Plant your sweet pea seedlings carefully and with reverence, just inside each willow stick, by making a hole in the compost and easing each plant into place with as little root disturbance as possible. If your seedlings are not separate, then don’t try to separate them into singles. Instead, pull away a clump of two or three and plant that. Remember to firm them in gently, but without being too tentative about it.
Once there is a seedling per stick, your work is nearly done. Water the whole thing with the contents of a large watering can, with its rose attached. In a couple of weeks, you will need to start gently tieing them to your willow sticks.
Here are the sweet pea rules:
Never let the compost dry out. Ever.
Feed weekly with a general purpose liquid fertiliser (I use seaweed extract), and then when they are about to flower, switch to weekly feeding with tomato food.
Pick the flowers assiduously and don’t let them turn into seeds (which look like hairy mange-tout).
Put vases of sweet peas by your bed, at your desk, in your downstairs loo and put extra ones in your hair. Give posies of sweet peas to every single one of your friends, all summer long.

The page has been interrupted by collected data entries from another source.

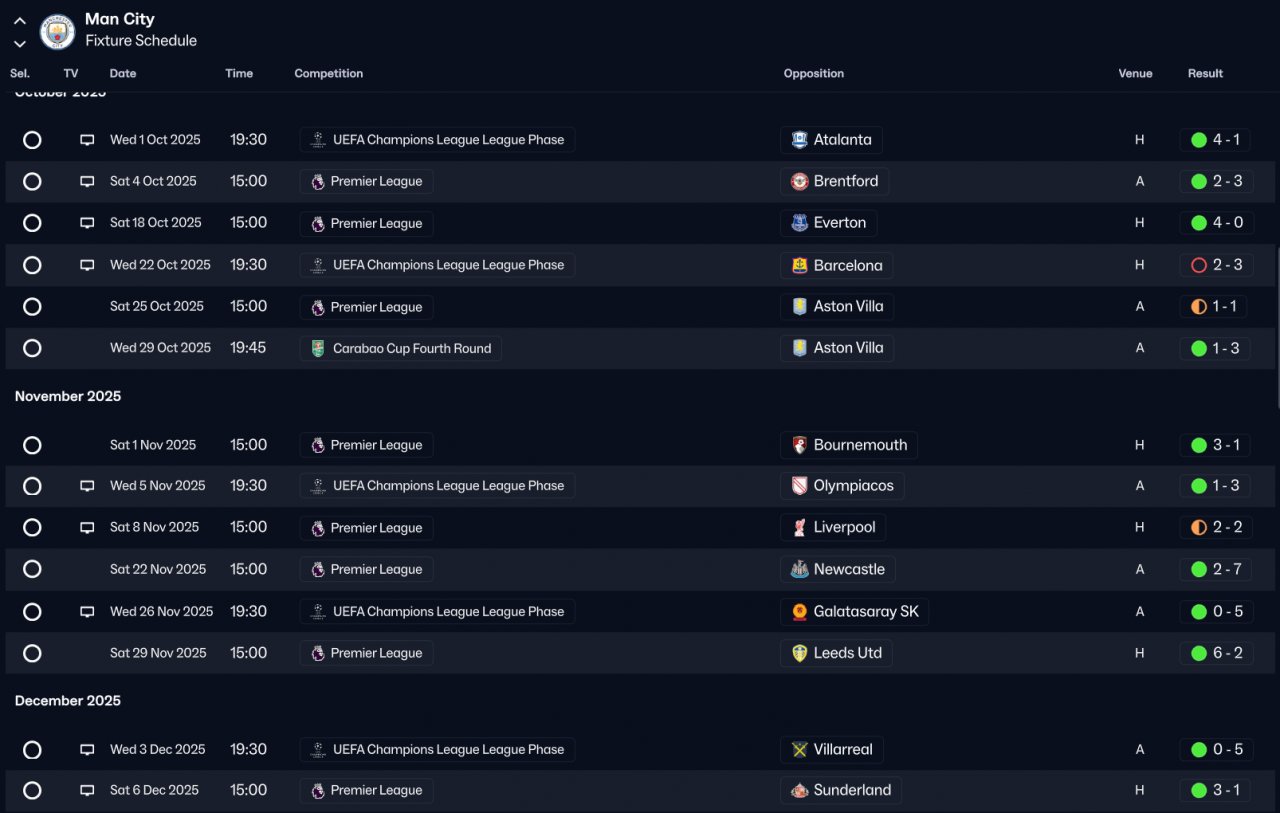Click the Man City club badge
This screenshot has height=813, width=1280.
point(57,32)
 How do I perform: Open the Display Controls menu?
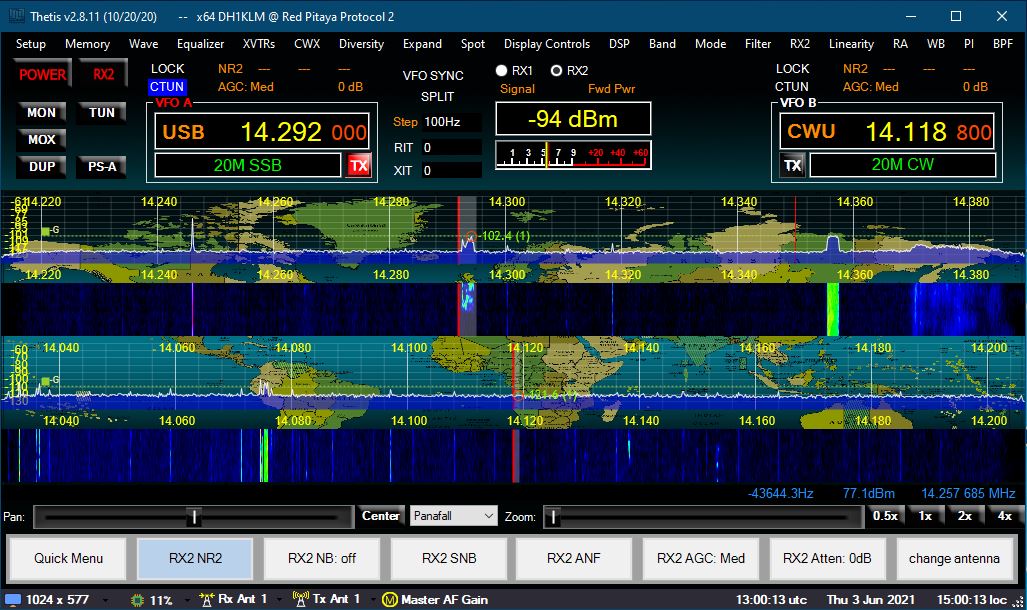(x=546, y=44)
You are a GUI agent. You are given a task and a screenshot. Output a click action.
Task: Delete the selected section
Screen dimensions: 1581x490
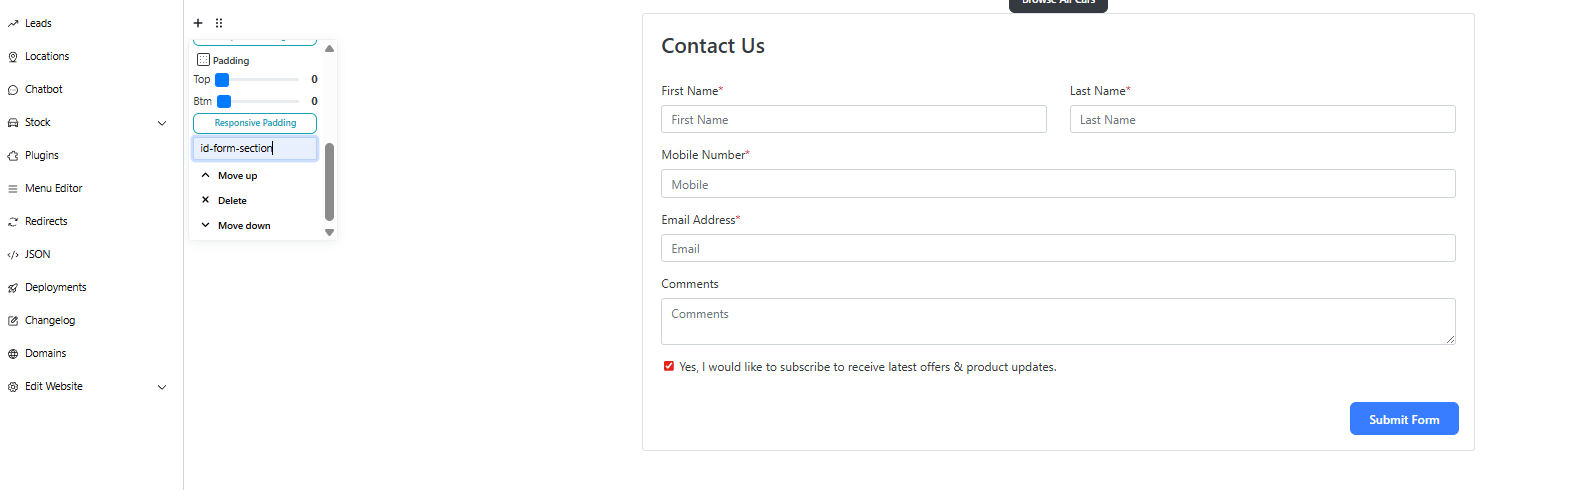(232, 200)
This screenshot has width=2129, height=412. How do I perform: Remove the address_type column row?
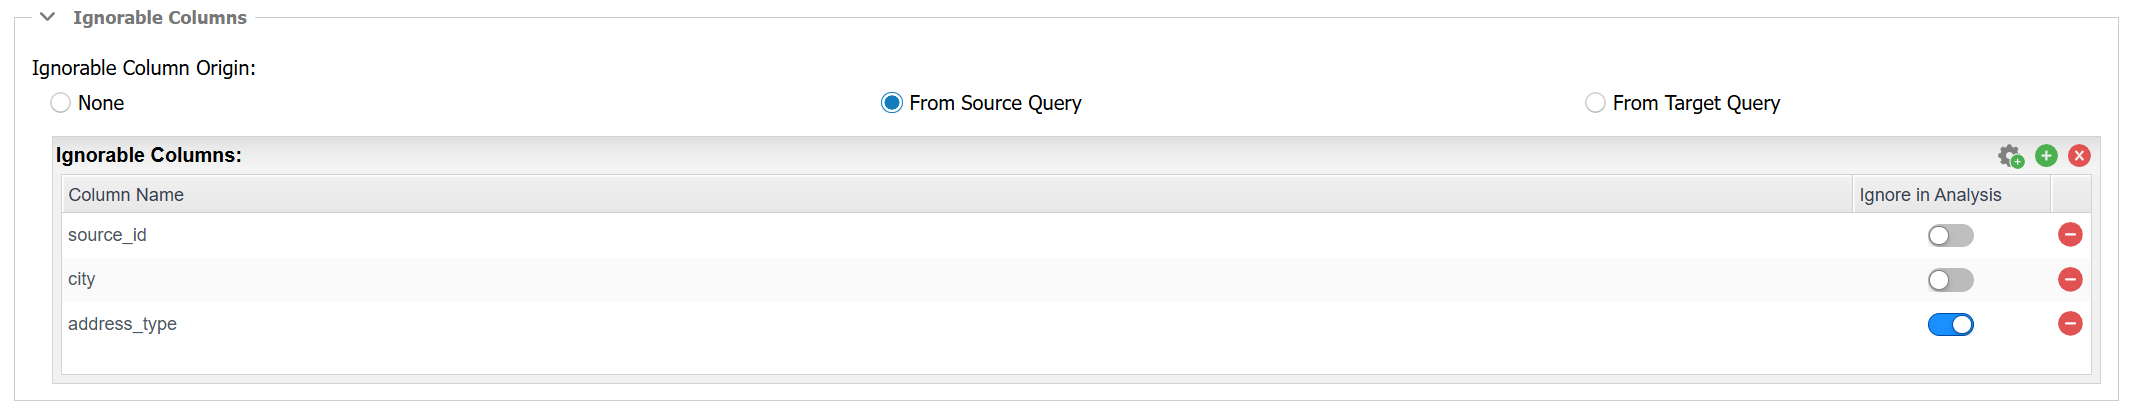pos(2070,323)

For a scented pelargonium pot fit for the chicest terrace you need:
One large low container. I used The Arc Rosemary pot.
John Innes No 2 compost
Peat-free multi-purpose compost
a few crocks
Scented-leaved pelargoniums. I used 6x Lady Grey Plymouth, and one Mrs Stapleton. I also love these collections, if you can’t choose. This will create a cloud effect in the container, which I love. These Pelargoniums come from a specialist nursery and are absolutely beautifully grown. They will last right through the winter if you have space to bring the pot indoors, or you can take cuttings from them and have the same thing, and more next year for absolutely nothing (I’ll show you how later in the year). These will arrive at the end of June, which is plenty of time for a fantastic display, but of course, if you absolutely can’t wait, then get some from your local nursery. NB you want scented-leaved pelargoniums, rather than zonal pelargoniums, which are lovely in themselves, but not quite so SPECIAL.
Mix the compost up so that it’s two thirds John Innes no 2 and one third multi-purpose, scatter a few crocks in the bottom of the container and fill with your compost mixture, to about 5cm below the rim of the pot.
Now plant your babies around the perimeter. Six plants around the edge of the Arc Rosemary pot, with one in the centre is perfect.
Finally , water the whole thing in well with half a large can of water, using the rose so you don’t dislodge compost.
Here are the scented-leaved pelargonium rules:
Feed weekly with a liquid tomato food
Deadhead with verve
The third pot, another Arc Rosemary, was filled with lobelia for more clouds of fluff (I like pouffy things). The shops are full of this type of suff right now…nemesia, diascia, erigeron. I have no idea when any of this will get going and flower…the weather being so extraordinarily ODD and confusing – but sumptuous, technicolour pictures WILL follow, I promise (even if it happens in November).